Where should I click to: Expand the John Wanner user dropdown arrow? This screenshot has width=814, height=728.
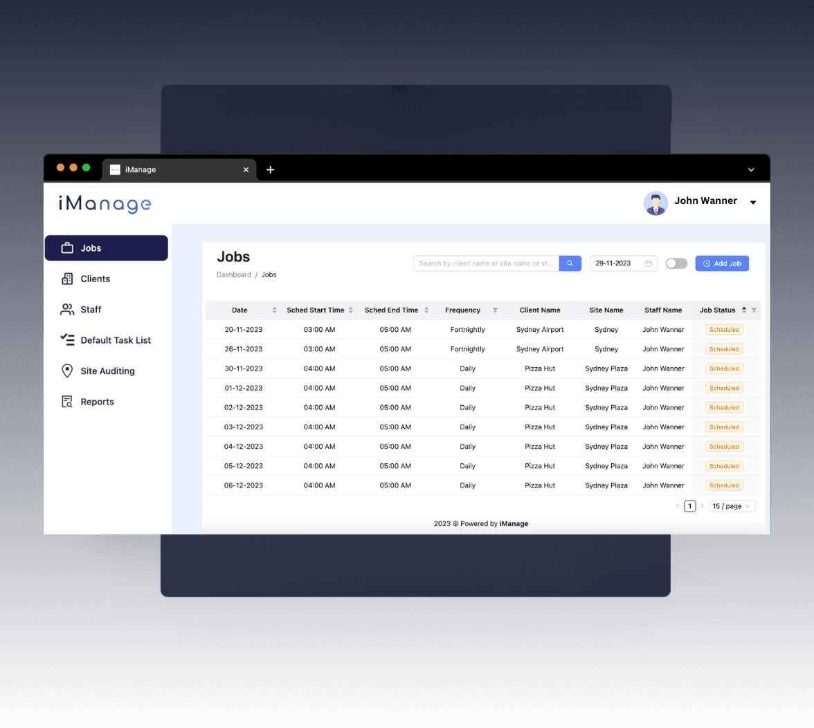(753, 203)
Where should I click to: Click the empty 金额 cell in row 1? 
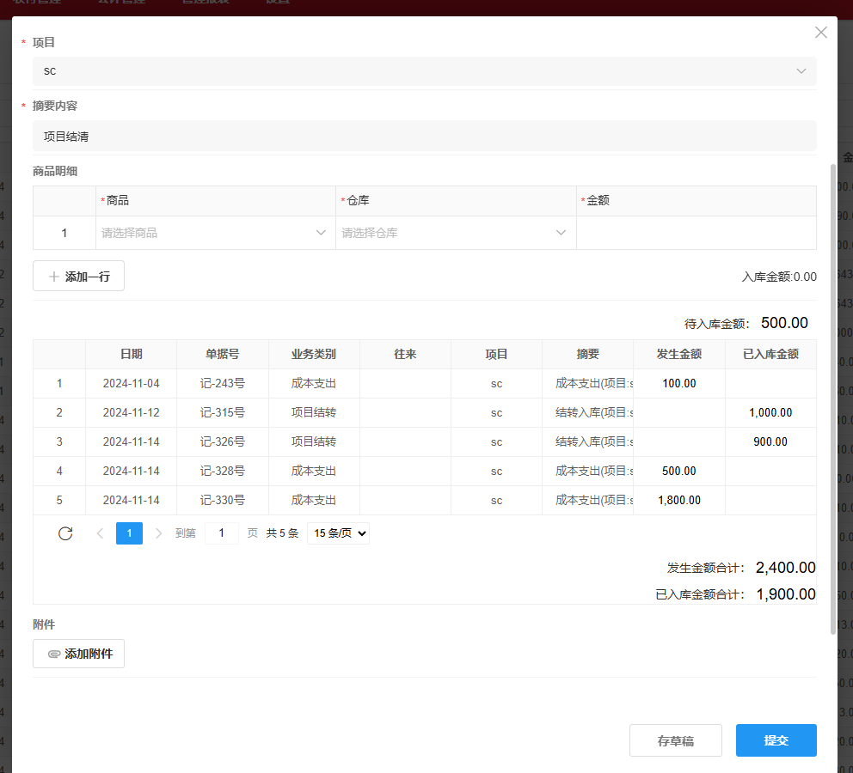(697, 232)
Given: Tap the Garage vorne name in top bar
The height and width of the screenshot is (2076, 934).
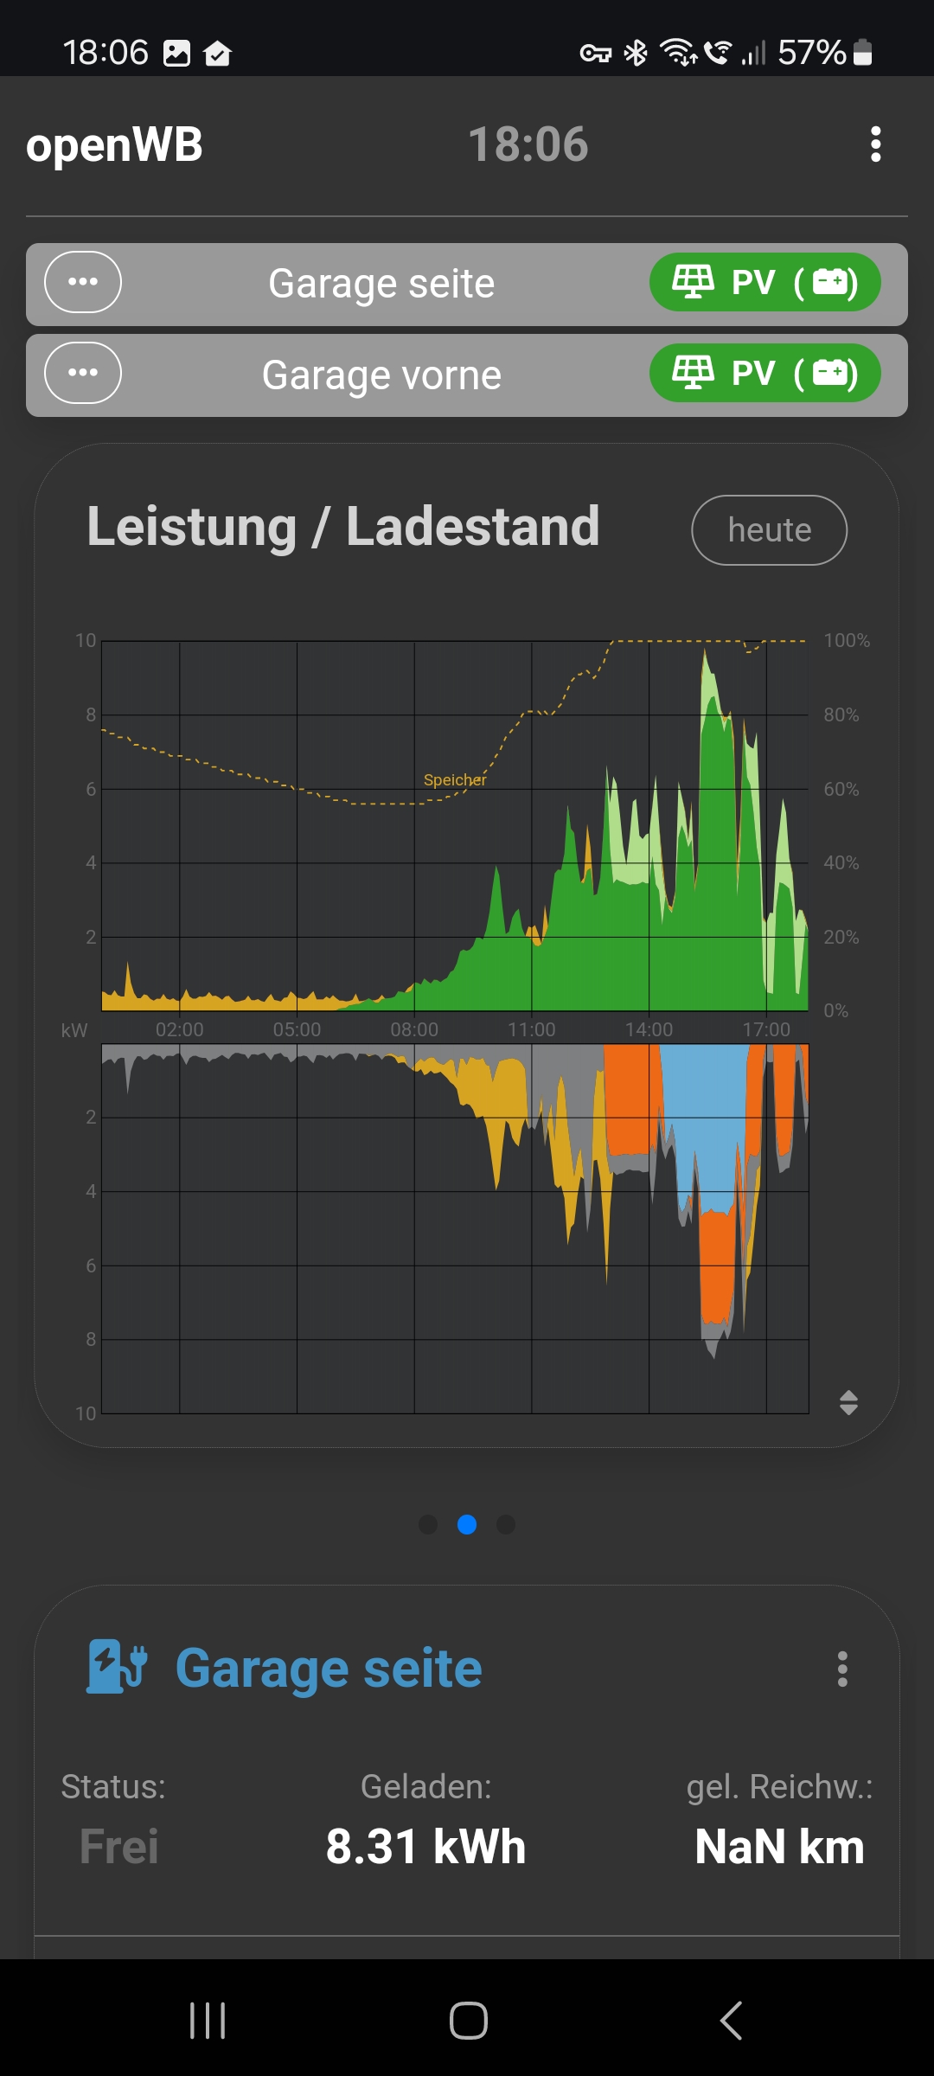Looking at the screenshot, I should pyautogui.click(x=381, y=375).
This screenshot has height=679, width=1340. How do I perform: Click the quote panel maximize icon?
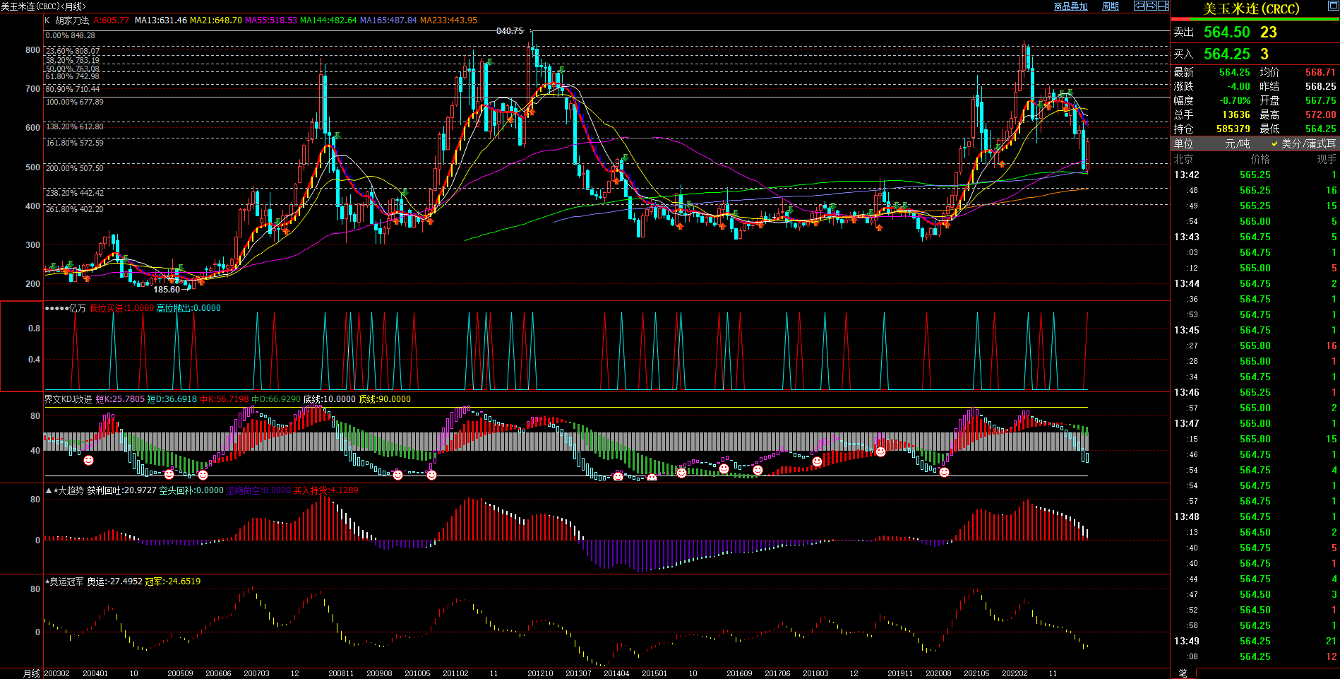click(x=1333, y=6)
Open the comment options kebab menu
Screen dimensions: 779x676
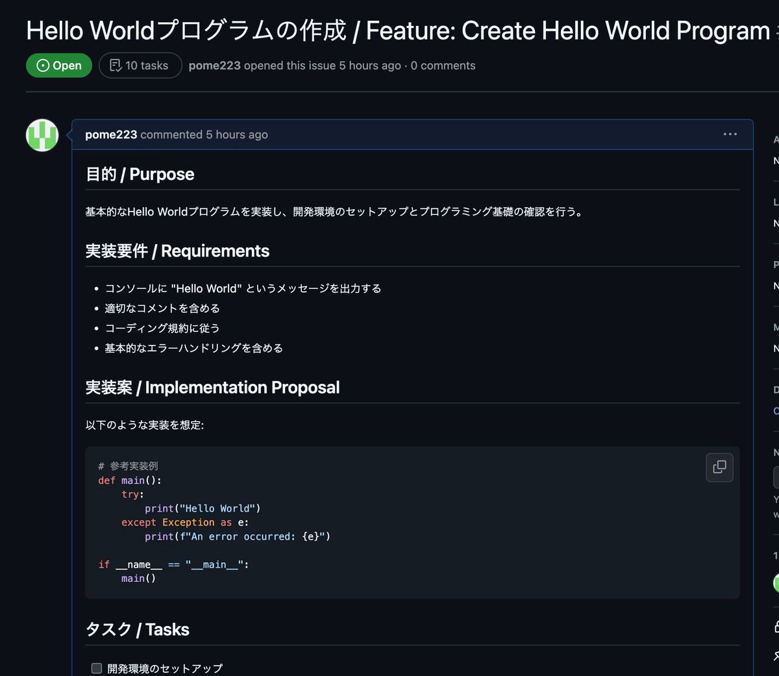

## EXERCISE DETAILS
From the line that includes "Open the comment options kebab menu" on down to the last line of the entries above, set down each line exactly, leaving out the pictures.

## EXERCISE RESPONSE
Open the comment options kebab menu
Screen dimensions: 779x676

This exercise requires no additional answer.